In The Traitors, personality tells you little about allegiance. The faithful look fruitlessly for characteristics that may mark someone out as a traitor, and they always get it wrong. Amenable Minah is a secret traitor. Abrasive, nonconformist Dan is voted out, only to reveal himself as a faithful all along.

I wonder if this show is instead demonstrating another truth altogether. One of the most durable lessons in social psychology is the power of group influence – starting with toddlers, who interpret objects in light of the emotional expressions of others. Social groups have been shown to serve as the primary source of personal values – people shift their moral and political attitudes in order to conform. In fact, many of our decisions, political or otherwise, spring not from aspects of our individuality but the influence of those around us. Research might find a correlation between personality and politics, but to what extent are both downstream of the tribes around us – family, community and friends?

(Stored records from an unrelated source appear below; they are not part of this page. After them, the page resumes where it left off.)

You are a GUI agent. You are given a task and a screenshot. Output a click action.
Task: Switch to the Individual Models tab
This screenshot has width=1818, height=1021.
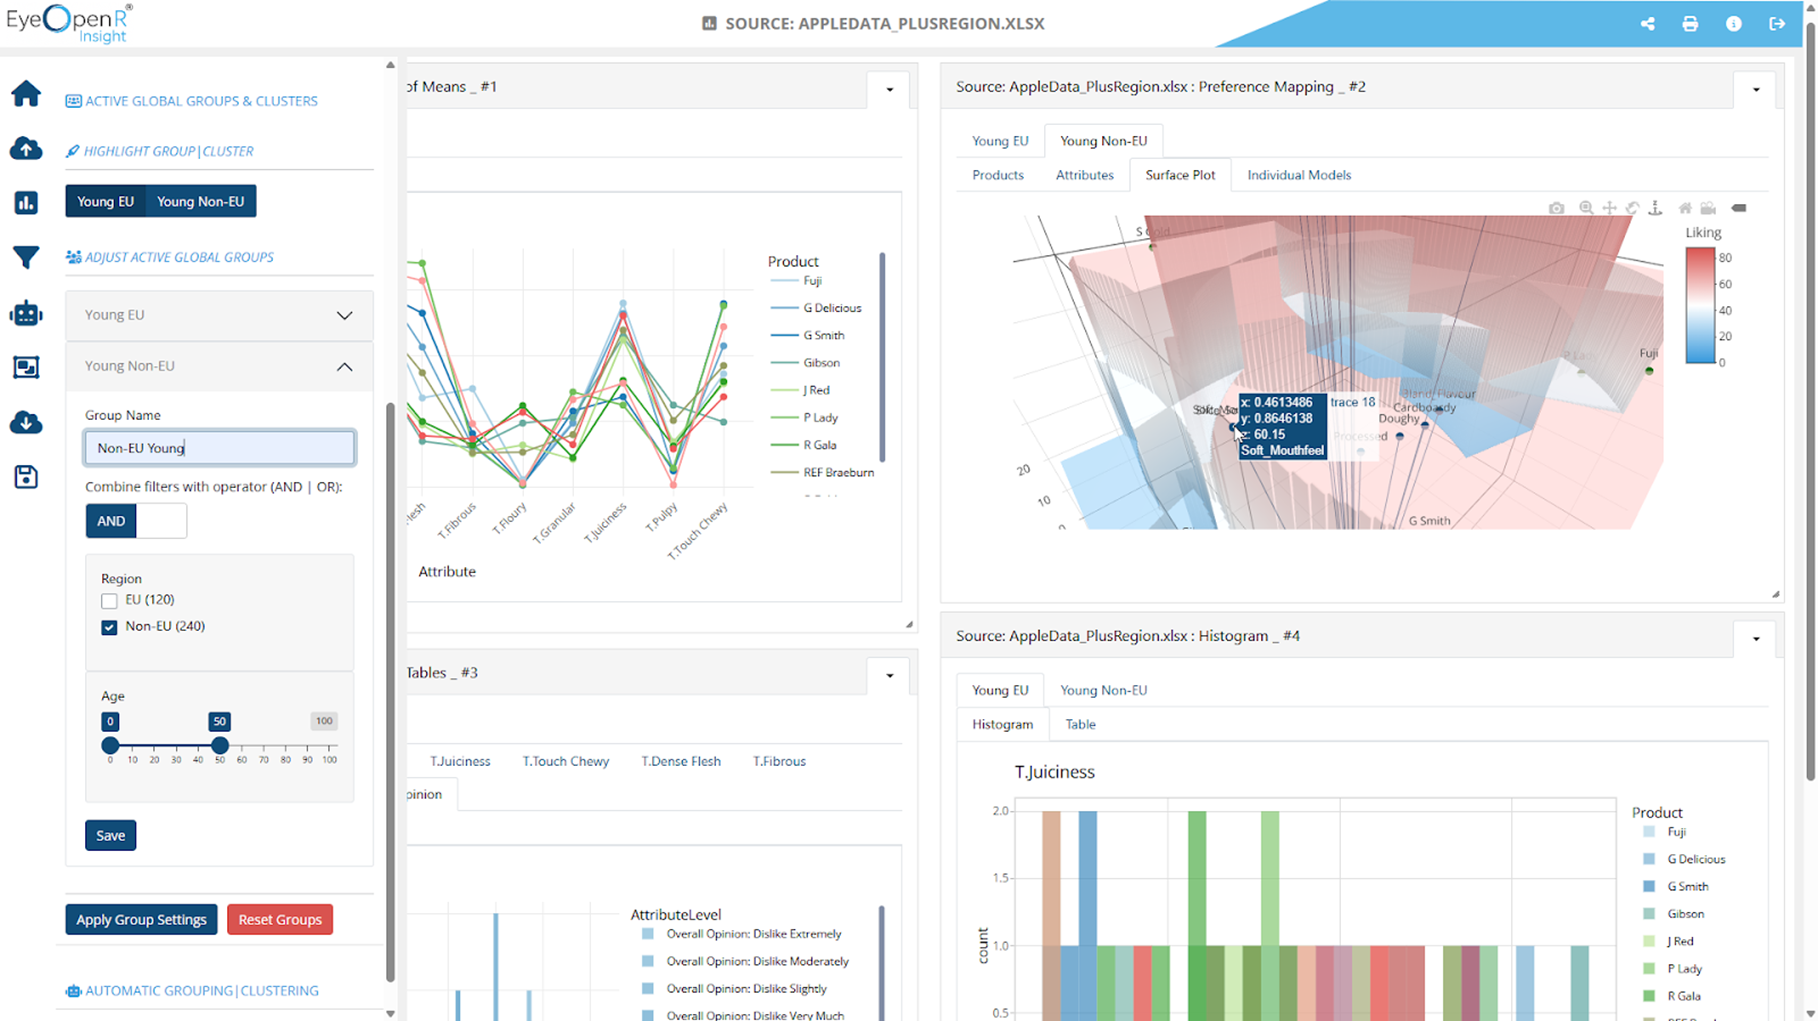click(1299, 175)
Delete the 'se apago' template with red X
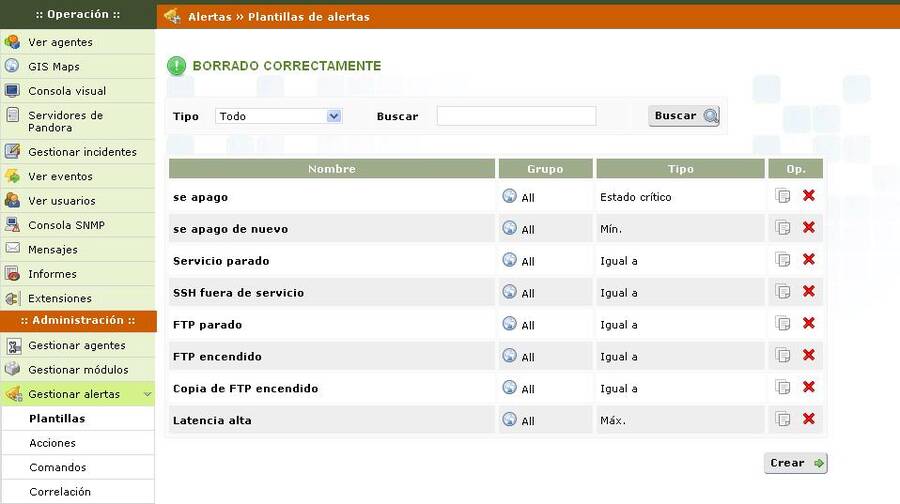This screenshot has width=900, height=504. coord(808,196)
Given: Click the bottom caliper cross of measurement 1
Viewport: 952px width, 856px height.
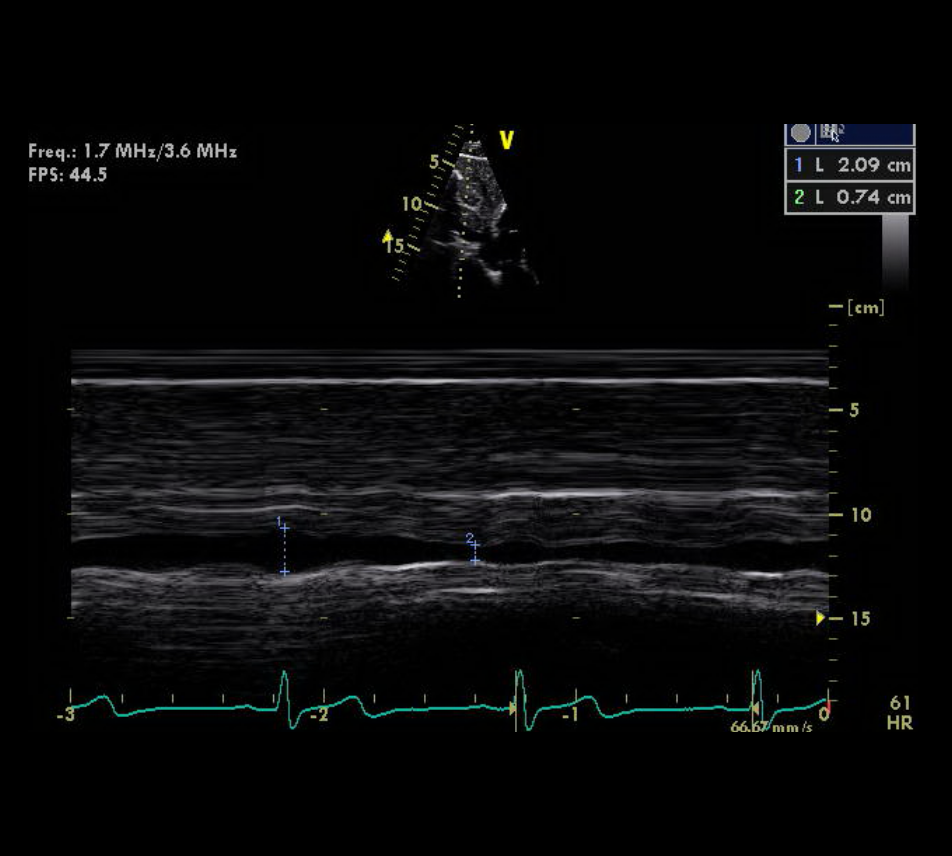Looking at the screenshot, I should (x=284, y=571).
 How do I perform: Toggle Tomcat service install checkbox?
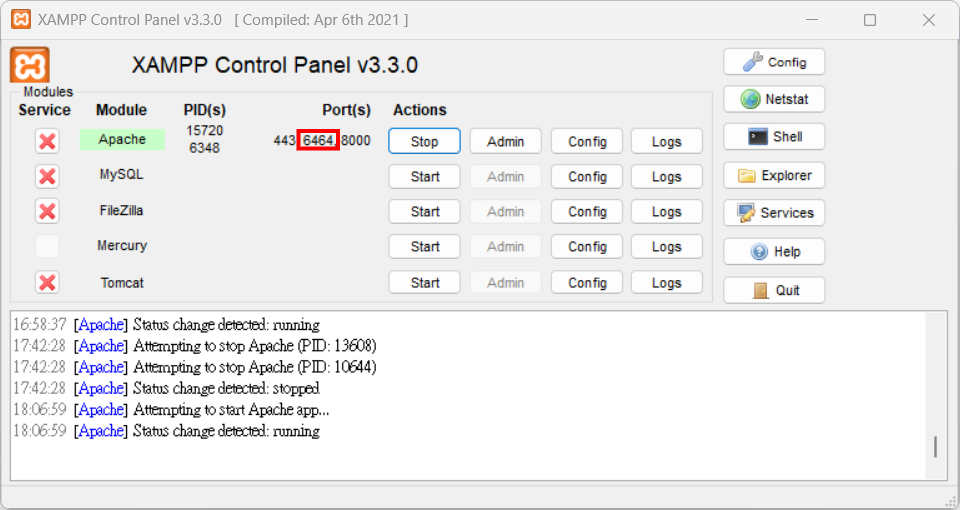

In the west, folk theories abound that we are much more autonomous than we are. The appeal of The Traitors may be that it demonstrates the power of herd behaviour: ideas, once seeded, spread. Contestants teeter on the edge of discovering who the murderers might be, only to fall helplessly into line with the rest of the group. One charismatic person can sway the rest, against their better instincts. This is entertaining stuff, but it would be a mistake to imagine these people do not represent the norm. After all, we evolved not to see things objectively but to survive in groups, which means conforming to them.

We like to imagine ourselves independent thinkers but look around – how different are your views from those closest to you?